Okay so lets say I have a list of addresses in a text file like this:
https://www.amazon.com
https://www.google.com
https://www.msn.com
https://www.google.com
https://www.netflix.com
https://www.amazon.com
...
There is a whole bunch of other stuff there but basically the issue I am having is that after running this:
grep "https://" addresses.txt | cut -d"/" -f3
I get amazon.com and google.com twice. I want to only get them once.
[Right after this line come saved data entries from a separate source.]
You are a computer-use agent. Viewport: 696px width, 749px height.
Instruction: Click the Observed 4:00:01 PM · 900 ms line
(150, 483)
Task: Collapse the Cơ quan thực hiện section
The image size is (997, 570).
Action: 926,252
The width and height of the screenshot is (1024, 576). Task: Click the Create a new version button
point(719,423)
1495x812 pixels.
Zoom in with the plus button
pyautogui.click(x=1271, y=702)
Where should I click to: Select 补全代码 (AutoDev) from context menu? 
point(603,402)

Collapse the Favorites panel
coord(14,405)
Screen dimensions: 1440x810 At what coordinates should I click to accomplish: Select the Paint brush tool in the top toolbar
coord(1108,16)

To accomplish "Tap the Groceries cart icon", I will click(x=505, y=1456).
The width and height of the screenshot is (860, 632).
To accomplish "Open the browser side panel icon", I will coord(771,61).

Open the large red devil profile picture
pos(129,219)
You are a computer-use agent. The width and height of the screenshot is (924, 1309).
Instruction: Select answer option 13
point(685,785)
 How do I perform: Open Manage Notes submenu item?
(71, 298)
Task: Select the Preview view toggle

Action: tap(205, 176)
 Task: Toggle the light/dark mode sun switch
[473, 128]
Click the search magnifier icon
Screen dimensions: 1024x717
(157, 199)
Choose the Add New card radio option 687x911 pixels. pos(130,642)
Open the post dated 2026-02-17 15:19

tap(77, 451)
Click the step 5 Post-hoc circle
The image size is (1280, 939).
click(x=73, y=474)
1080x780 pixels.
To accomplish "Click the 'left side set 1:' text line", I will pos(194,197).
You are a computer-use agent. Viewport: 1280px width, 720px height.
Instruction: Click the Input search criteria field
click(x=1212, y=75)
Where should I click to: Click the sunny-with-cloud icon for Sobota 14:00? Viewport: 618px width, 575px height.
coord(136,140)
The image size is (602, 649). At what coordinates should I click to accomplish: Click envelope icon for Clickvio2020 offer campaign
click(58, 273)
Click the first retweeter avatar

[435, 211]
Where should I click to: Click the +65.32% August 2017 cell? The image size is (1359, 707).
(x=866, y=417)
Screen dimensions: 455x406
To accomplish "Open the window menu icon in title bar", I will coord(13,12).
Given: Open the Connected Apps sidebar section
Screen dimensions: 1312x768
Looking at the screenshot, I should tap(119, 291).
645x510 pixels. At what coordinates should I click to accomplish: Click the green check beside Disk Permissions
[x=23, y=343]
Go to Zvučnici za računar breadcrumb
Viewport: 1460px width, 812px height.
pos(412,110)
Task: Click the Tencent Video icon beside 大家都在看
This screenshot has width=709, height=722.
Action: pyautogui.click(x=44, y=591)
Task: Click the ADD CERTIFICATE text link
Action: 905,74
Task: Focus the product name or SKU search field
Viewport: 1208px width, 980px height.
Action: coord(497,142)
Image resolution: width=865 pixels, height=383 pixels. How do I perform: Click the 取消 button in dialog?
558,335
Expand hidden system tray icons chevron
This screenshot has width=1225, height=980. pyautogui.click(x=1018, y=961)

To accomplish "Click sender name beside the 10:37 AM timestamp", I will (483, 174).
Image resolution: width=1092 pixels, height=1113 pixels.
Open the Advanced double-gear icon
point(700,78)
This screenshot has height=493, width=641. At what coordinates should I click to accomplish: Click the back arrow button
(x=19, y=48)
I don't know how to make the search only grep for things that are unique.
Pipe your output to sort and uniq:
grep "https://" addresses.txt | cut -d"/" -f3 | sort | uniq
you can use sort for this purpose.
just add another pipe to your command and use the unique feature of sort to remove duplicates.
grep 'https://' addresses.txt | cut -d"/" -f3 | sort -u
EDIT: you can use sed instead of grep and cut which would reduce your command to
sed -n 's#https://\([^/]*\).*#\1#p' < addresses.txt | sort -u
I would filter the results post-grep.
e.g. using sort -u to sort and then produce a set of unique entries.
You can also use uniq for this, but the input has to be sorted in advance.
This is the beauty of being able to pipe these utilities together. Rather than have a single grepping/sorting/uniq(ing) tool, you get the distinct executables, and you can chain them together how you wish.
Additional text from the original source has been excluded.